Michael Toth, Ph.D., UVM Associate Professor of Medicine. (Photo: COM Design & Photography)
He’s not a personal trainer, but University of Vermont Associate Professor of Medicine Michael Toth, Ph.D., has an idea for counteracting the muscle loss that commonly occurs in cancer patients. What causes this loss in muscle loss – or atrophy – with cancer and its treatment is still not known, but Toth believes that the reduction in physical activity during cancer treatment may be an important factor.
Fatigue is a common side effect of cancer and its treatments. Patients undergoing chemotherapy, radiation therapy or the combination of these treatments report that fatigue is “one of the most distressing side effects of their treatment,” says Toth, in some cases being so severe that it can force patients to alter their treatment. It also makes them about 50 percent less physically active than before their treatment, he adds, which can drive muscle atrophy and weakness and even more inactivity, in a disabling downward spiral.
In an effort to break this cycle, Toth, an expert in muscle physiology, and his research team will utilize a new two-year grant from the National Cancer Institute to study whether neuromuscular electrical stimulation (NMES) can help combat the effects of muscle atrophy in breast cancer patients. NMES is used most often in orthopedic injuries to prevent muscle atrophy. The women in the study who get this therapeutic device can use it at home while they relax.

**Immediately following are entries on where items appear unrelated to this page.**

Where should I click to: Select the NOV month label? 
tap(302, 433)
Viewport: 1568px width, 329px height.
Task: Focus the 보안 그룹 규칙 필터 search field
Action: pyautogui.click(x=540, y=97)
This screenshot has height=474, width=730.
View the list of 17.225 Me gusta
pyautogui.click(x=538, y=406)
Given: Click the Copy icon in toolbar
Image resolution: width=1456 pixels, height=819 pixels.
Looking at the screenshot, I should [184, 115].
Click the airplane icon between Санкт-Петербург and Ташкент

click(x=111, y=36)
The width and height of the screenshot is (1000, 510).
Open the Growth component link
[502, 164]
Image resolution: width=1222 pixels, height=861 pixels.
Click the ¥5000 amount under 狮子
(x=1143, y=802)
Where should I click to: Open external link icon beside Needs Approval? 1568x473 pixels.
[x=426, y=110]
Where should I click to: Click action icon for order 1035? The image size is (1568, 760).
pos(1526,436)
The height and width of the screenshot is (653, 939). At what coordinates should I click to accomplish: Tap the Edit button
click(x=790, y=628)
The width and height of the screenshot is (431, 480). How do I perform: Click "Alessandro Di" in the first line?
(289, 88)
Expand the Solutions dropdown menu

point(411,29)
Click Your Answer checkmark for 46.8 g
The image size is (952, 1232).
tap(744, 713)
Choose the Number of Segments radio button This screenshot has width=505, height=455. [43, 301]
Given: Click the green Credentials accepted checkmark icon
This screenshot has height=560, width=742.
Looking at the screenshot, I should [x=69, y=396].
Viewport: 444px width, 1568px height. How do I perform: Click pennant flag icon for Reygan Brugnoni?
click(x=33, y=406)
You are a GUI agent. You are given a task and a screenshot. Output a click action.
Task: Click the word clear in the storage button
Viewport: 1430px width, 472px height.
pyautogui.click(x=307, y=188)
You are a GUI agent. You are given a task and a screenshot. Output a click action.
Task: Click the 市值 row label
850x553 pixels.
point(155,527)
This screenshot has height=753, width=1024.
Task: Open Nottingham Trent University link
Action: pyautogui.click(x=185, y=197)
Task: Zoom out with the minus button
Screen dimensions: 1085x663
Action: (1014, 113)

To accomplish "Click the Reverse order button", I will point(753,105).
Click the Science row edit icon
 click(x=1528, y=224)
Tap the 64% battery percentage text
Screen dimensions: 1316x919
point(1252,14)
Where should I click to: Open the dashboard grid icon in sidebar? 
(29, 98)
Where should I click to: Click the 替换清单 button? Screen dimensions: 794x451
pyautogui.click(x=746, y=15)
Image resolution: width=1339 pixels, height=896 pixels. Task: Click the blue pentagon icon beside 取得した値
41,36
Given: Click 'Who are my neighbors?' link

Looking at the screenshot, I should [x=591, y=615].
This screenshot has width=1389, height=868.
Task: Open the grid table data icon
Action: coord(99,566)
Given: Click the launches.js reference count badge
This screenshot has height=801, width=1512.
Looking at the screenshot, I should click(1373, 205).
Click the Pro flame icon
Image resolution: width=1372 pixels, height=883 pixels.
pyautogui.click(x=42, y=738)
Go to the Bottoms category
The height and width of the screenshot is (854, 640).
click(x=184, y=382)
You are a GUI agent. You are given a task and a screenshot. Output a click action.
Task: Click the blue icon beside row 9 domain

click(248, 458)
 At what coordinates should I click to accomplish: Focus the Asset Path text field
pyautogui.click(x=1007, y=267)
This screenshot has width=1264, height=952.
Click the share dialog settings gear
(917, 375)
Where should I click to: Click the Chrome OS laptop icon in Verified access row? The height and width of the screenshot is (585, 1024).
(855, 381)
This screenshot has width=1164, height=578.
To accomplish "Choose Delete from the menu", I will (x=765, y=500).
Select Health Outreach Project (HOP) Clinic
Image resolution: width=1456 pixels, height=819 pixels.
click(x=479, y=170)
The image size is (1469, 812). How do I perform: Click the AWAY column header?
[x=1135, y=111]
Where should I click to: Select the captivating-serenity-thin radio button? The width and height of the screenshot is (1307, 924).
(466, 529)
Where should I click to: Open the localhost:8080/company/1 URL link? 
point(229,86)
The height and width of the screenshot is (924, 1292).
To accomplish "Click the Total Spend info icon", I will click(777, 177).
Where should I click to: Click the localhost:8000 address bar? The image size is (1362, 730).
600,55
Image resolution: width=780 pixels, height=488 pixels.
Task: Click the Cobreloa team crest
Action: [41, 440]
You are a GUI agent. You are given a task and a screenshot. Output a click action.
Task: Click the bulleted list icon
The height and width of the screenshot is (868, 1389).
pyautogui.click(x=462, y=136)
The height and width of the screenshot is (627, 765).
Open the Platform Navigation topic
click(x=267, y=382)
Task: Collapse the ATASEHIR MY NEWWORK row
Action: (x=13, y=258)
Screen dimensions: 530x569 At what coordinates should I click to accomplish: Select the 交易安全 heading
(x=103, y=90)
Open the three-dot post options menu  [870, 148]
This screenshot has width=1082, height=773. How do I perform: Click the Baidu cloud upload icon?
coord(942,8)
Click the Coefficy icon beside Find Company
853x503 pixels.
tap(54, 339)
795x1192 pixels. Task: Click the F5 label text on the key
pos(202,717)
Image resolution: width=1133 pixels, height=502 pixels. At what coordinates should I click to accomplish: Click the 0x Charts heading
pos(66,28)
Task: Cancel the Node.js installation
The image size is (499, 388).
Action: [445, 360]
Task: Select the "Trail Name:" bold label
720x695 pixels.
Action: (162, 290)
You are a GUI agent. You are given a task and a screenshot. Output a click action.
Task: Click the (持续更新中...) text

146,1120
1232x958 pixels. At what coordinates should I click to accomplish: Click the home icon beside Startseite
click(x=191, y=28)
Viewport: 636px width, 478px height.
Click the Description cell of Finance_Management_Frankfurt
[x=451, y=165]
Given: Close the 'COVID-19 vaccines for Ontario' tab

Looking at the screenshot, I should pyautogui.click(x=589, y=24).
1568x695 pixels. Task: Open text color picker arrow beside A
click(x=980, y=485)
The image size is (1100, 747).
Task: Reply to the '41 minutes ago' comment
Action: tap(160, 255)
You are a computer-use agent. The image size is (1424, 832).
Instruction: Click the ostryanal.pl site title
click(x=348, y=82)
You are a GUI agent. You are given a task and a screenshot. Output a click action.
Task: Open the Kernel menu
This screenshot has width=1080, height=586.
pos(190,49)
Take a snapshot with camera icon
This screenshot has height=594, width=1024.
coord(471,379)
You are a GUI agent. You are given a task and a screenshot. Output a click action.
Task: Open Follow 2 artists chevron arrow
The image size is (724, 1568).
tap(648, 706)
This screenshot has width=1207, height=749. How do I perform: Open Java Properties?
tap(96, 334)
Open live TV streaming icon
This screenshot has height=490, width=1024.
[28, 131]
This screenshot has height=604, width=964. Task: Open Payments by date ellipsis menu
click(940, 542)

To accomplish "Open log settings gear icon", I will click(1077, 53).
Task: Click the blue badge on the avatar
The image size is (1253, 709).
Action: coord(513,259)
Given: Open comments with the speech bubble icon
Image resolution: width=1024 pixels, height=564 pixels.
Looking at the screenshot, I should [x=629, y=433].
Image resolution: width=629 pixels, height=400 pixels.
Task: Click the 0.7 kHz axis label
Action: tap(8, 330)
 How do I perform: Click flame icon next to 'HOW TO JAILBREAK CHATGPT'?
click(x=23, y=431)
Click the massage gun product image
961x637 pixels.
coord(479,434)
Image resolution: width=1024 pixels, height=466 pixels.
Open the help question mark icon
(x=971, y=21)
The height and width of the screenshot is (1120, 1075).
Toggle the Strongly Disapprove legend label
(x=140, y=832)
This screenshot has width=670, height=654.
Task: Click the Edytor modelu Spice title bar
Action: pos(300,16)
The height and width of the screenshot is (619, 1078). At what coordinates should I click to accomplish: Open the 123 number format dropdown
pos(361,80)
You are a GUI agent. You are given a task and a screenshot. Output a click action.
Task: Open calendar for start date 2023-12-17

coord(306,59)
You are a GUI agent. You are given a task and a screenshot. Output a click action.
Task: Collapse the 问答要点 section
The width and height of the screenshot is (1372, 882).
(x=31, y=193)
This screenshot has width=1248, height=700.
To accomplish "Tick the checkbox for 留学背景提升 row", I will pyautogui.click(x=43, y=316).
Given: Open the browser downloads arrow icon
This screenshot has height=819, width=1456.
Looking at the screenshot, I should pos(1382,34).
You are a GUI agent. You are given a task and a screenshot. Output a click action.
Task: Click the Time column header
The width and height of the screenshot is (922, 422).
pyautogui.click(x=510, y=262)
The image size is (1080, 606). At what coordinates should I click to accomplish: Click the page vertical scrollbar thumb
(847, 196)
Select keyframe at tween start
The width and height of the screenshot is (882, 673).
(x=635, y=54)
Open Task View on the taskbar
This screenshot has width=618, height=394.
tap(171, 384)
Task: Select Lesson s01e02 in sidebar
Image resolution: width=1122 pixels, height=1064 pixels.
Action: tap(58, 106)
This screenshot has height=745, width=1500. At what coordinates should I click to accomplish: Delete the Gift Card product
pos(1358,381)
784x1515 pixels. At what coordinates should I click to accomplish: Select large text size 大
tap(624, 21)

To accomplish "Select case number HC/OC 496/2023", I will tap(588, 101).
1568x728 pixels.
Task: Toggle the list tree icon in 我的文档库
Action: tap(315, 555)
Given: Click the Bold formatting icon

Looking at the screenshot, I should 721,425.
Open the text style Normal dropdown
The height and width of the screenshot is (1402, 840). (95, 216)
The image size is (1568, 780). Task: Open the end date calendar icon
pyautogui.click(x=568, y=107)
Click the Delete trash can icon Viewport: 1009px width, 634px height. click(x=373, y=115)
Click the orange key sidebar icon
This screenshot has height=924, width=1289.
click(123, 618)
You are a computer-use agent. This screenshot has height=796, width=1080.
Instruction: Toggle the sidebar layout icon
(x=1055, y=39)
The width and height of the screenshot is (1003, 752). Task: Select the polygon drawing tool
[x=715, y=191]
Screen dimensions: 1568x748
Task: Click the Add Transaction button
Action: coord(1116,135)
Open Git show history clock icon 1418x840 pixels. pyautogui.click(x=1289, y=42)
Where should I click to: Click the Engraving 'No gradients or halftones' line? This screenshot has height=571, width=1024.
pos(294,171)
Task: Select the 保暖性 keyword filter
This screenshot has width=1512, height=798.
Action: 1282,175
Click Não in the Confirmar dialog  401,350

“You can just sit there and it will contract your muscles for you,” says Toth, who doesn’t suggest this approach for most people, but maintains that “it may be an effective surrogate for exercise in those patients who can’t participate in a program at a traditional training facility.”
The study’s goal is to enroll 24 women with breast cancer. Half of the participants will receive a NMES device, which attaches to the thigh via electrodes and sends an electrical current that makes the muscle contract. Over two months, Toth and his team will measure each patient’s muscle size and function – taking a biopsy of the muscle to dissect the fibers and test them for their size and strength.
“These types of measurements at the cellular level are pivotal to demonstrating an effect of NMES over such a short period of time,” Toth says, because they are far more sensitive than traditional measurements of muscle size and strength.
After the completion of this two-year exploratory grant, he hopes to use the results to provide the foundation for a larger, controlled clinical trial.
Toth, whose research focuses on chronic muscle disuse, turned his attention to cancer a few years ago and began working with Kim Dittus, M.D., Ph.D., UVM oncologist and medical director of the Steps to Wellness oncology rehabilitation program. The two researchers, both members of the University of Vermont Cancer Center, saw the same kind of muscle loss in cancer patients as had been observed in other diseases and wanted to find a way to extend the benefits of exercise to cancer patients during their treatment.
With cancer patients, it’s a challenge to lure them to rehabilitation when they already feel exhausted. That’s why it’s critical to focus on the NMES at-home therapy with these patients, says Toth, who admits that “We probably won’t completely eliminate their fatigue, but we hope to prevent the effects of fatigue on their muscles, which likely worsens their fatigue.” With more people now living many years following cancer treatment, the therapy might also mitigate the long-term effects of cancer on their overall health.
Ideally, the study will indicate the potential benefit of NMES as an intervention for oncologists to use to prevent muscle deterioration in their patients. “What we’re trying to do is lessen the burden of the disease,” Toth says.